A complex investigation that included river stake-outs, videotaping, undercover work and the implanting of microscopic ID tags into the tails of hatchery trout all contributed to the arrest and conviction of a N. California restaurateur for a string of fishing violations.

Larry Baker, Sr. pled guilty in January to charges of unlawful take of trout, unlawful sale of trout, illegal fish in an eating establishment and littering, all violations of the California Fish and Game Code. He was ordered to pay $5,323 in restitution, sentenced to 30 days in jail, placed on probation and banned from fishing in California for three years.


During a four-month surveillance and undercover operation by the California Fish and Game Department in 2007, Baker was observed exceeding the daily limit of trout from the Sacramento River and then selling them at his restaurant—The River Café–in downtown Dunsmuir.
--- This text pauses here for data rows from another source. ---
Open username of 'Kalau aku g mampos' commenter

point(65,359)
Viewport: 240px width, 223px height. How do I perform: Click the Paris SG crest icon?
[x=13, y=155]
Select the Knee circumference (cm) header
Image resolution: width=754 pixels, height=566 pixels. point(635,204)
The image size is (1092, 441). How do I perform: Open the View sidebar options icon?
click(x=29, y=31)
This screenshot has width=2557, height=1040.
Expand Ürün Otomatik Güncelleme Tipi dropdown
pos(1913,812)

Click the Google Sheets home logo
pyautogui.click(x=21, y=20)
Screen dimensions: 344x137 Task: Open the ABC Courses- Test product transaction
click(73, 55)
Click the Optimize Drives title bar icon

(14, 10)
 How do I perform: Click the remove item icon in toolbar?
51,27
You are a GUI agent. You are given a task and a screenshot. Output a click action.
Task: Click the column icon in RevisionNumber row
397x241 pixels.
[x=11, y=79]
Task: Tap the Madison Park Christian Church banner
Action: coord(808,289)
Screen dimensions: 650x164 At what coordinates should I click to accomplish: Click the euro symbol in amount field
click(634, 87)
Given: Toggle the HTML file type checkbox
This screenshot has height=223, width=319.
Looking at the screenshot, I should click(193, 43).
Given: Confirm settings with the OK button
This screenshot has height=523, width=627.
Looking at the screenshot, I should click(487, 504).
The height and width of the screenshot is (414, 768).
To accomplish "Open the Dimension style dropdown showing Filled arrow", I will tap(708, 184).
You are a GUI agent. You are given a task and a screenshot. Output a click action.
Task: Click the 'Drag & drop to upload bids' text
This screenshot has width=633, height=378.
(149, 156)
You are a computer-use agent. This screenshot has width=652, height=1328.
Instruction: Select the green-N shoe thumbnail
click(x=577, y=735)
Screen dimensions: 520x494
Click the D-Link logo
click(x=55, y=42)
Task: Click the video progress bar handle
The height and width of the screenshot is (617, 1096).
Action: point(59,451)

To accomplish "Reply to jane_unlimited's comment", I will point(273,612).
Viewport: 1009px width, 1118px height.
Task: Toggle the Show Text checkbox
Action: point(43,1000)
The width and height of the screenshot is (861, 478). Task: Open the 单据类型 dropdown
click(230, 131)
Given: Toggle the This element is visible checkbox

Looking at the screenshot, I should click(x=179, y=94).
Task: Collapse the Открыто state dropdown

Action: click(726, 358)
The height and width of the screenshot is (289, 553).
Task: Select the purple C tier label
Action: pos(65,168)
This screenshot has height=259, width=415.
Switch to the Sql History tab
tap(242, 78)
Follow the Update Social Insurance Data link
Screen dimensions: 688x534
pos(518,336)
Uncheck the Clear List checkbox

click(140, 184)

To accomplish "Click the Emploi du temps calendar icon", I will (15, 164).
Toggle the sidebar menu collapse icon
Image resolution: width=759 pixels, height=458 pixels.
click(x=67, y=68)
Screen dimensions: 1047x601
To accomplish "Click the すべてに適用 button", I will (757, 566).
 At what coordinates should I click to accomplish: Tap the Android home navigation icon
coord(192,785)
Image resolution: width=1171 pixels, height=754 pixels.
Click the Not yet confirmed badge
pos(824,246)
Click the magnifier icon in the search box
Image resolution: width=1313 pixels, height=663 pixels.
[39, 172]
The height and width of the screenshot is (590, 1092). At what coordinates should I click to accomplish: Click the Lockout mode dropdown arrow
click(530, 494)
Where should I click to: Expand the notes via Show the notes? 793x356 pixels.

Joe Powell, the Mount Shasta area game warden who led the investigation into Baker’s illegal fishing activities, worked with a fisheries biologist to implant coded wire tags into the tails of about 300 hatchery trout. The micro-wire detectors contain data and are normally used to track the movement of fish in specific rivers and streams.

In this case, the detectors were placed in the tails instead of the heads, because the restaurant fish were being prepared and served headless.

The tagged fish were then released in two river locations where Baker had been observed exceeding the limit.

Then the stakeout began in earnest.


“At that time of year, the river is planted once a week so we staked out the two locations for three days in a three week period,” Powell told the Mt. Shasta News. “When other people were around, Baker would catch his five-trout limit and take them to the restaurant and go back later to a different spot. When no one was around, he would catch his limit, put them in a plastic bag and place them in the trunk of his vehicle and go back and catch five more and do the same thing.”

As another vital component of the elaborate investigation, two game wardens from outside the local area went undercover to visit Baker’s restaurant and order trout dinners. They politely requested doggie bags for their leftovers (in which they deposited the fish tails).

A short distance from the café, the two met up with Powell, who used a portable detector to confirm that the micro tags were indeed contained in the contents of the bags. A search warrant was issued and a subsequent search of the kitchen uncovered additional tagged trout.

To complete the investigation, seized receipts and invoices showed that Baker’s River Café spent $36.72 for the entire year to purchase trout, while at least 60 rainbow dinners had been served during that time.

You might say that with all the evidence obtained by the thoroughness of Powell and his fellow officers, the owner of the River Café found himself up a creek.

A tip of the fishing hat to them all for a job well done!